Every Monday morning, millions of Americans ask themselves that very question as they once again start their workweek. It is a legitimate question. Day after day, week after week, month after month, year after year, what do we really gain by working hard? A paycheck, a sense of satisfaction at a job well done, a measure of self-esteem, slight changes in the way the world works? These are all good things, but they are not permanent things. They are hebel, “vanity,” things that go “Poof!” At the end of their lives, most people realize that their lives are not more meaningful because they spent extra hours at the office.

Nevertheless, work is a good thing. The Preacher tells us four things about God that apply to our work-a-day lives (Ecclesiastes 3:9–15):

First, work is God’s gift to us. “I have seen the business that God has given to the children of man to be busy with” (3:10). It is a gracious gift that causes us to spend our time on earth productive, honestly, and in a meaningful fashion.

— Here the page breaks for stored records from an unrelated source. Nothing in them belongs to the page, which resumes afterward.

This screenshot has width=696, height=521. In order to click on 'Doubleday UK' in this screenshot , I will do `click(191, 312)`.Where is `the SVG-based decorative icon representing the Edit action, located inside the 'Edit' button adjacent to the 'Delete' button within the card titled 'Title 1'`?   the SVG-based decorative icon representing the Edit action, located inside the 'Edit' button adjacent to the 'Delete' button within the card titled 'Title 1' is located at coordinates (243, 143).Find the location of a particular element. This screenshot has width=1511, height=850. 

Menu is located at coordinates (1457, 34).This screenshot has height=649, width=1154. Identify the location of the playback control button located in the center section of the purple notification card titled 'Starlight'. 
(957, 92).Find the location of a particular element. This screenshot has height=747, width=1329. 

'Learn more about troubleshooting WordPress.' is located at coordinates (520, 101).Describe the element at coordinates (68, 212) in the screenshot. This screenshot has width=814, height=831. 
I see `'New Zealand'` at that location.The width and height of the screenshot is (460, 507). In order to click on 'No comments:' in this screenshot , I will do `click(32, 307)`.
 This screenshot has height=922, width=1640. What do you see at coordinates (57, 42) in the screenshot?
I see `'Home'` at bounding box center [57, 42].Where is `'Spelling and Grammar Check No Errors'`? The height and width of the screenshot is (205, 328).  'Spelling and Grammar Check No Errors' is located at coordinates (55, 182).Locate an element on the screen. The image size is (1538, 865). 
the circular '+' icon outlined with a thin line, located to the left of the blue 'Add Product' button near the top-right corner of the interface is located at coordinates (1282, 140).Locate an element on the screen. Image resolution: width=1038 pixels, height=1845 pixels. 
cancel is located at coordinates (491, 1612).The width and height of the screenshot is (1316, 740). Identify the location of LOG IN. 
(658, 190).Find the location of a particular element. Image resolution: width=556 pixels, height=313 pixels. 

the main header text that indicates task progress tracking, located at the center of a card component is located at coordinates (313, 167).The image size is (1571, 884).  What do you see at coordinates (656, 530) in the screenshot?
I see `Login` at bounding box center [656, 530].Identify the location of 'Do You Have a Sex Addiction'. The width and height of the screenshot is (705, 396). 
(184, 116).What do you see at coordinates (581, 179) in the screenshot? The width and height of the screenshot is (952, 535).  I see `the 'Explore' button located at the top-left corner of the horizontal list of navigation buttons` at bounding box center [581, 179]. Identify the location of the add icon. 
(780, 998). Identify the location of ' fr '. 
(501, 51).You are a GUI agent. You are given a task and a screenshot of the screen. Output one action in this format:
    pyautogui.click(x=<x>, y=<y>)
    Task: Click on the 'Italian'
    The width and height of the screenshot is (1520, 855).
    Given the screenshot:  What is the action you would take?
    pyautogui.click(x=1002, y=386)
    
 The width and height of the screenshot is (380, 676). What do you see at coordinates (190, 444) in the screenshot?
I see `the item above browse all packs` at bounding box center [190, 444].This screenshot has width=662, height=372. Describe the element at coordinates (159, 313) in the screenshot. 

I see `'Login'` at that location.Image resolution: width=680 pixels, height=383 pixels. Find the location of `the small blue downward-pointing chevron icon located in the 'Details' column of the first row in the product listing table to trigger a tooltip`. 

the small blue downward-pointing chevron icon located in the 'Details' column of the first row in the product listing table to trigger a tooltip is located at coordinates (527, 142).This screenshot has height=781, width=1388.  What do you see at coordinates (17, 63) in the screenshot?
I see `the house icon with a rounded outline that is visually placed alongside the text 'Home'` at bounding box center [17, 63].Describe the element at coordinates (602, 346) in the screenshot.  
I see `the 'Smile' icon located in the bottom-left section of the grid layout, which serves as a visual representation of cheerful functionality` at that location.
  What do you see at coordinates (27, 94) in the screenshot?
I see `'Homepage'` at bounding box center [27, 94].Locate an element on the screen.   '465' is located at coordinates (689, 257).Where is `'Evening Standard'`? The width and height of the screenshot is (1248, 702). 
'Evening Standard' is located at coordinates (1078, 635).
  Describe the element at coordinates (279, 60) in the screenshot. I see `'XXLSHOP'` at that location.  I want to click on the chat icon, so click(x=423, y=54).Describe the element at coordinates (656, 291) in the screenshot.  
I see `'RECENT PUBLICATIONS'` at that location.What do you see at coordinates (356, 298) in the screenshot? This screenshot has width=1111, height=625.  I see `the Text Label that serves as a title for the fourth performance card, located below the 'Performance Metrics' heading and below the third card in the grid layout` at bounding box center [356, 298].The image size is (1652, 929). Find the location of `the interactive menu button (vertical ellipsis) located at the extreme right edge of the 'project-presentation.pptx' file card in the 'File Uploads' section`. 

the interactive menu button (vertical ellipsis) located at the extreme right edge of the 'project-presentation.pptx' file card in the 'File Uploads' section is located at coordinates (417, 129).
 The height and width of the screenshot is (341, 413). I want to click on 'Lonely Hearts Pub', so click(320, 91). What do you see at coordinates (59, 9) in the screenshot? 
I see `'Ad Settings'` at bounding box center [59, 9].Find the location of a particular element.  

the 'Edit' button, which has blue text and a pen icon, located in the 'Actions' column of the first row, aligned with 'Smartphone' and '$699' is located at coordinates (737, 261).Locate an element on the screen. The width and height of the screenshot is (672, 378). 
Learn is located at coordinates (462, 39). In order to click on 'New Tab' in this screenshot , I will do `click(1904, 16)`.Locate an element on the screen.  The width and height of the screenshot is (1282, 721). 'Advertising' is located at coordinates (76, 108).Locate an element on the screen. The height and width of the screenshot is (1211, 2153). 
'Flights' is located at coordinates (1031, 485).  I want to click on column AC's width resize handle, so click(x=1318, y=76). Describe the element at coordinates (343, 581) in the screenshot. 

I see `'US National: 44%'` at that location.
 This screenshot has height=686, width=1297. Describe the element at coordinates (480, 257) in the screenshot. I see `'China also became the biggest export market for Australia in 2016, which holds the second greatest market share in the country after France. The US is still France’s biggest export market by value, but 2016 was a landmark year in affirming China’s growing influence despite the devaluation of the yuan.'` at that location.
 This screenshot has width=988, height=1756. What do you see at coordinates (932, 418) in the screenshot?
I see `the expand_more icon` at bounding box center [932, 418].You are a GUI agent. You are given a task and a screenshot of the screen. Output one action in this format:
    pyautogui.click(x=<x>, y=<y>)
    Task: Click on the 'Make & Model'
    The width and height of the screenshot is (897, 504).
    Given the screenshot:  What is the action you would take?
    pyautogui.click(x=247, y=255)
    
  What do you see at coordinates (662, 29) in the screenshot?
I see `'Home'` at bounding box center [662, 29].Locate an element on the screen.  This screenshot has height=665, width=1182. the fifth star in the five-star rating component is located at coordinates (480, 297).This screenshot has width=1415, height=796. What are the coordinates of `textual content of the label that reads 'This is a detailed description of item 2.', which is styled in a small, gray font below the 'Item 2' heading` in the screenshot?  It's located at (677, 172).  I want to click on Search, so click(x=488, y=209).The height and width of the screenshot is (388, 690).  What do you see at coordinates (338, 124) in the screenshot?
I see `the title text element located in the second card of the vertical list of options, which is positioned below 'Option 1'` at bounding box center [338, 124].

Second, God has given us work for a good purpose. “He has made everything beautiful in its time” (3:11). Sometimes, when our work frustrates us, we need to remember that it is a thread in the divine tapestry of history. We may not see that beauty at the present moment, when we are tired of toil, but that does not mean the beauty does not exist.

Third, part of the purpose of work is to show us that there is more to life than work. “Also, he has put eternity into man’s heart, yet so that he cannot find out what God has done from the beginning to the end” (3:11). In other words, God gives us work—a hebel, a vanity, a thing that goes “Poof!”—to drive us to himself. In Mere Christianity, C. S. Lewis wrote, “If I find in myself a desire which no experience in this world can satisfy, the most probable explanation is that I was made for another world.” Precisely!

So, fourth, while life lasts, we ought to take pleasure in the work God gives us. “I perceived that there is nothing better for them to be joyful and to do good as long as they live; also that everyone should eat and drink and take pleasure in all his toil—this is God’s gift to man” (3:12, 13). Work may frustrate us; it may not be the source of our ultimate happiness—which is God alone—but it can be a penultimate joy.

The Preacher’s theology of work is a healthy tonic for the overworked American soul. I think many of us place far too much value on what we do, looking to work to fill a spiritual void that in reality only God can fill. Is work good? Yes. Is work frustrating? Often. Is that the way God planned it? Absolutely. He uses good, but frustrating, experiences to show us our need for him. He uses the time we spend on earth to direct our thoughts to eternity. Everything under the sun is vanity, the Preacher endlessly reminds us. But God is not. “I perceived that whatever God does endures forever…so that people fear before him” (3:14), i.e., approach him with extreme reverence and awe.

So, what do we workers gain from all our toil? God, if we are paying attention and letting him accomplishes his purposes through our work.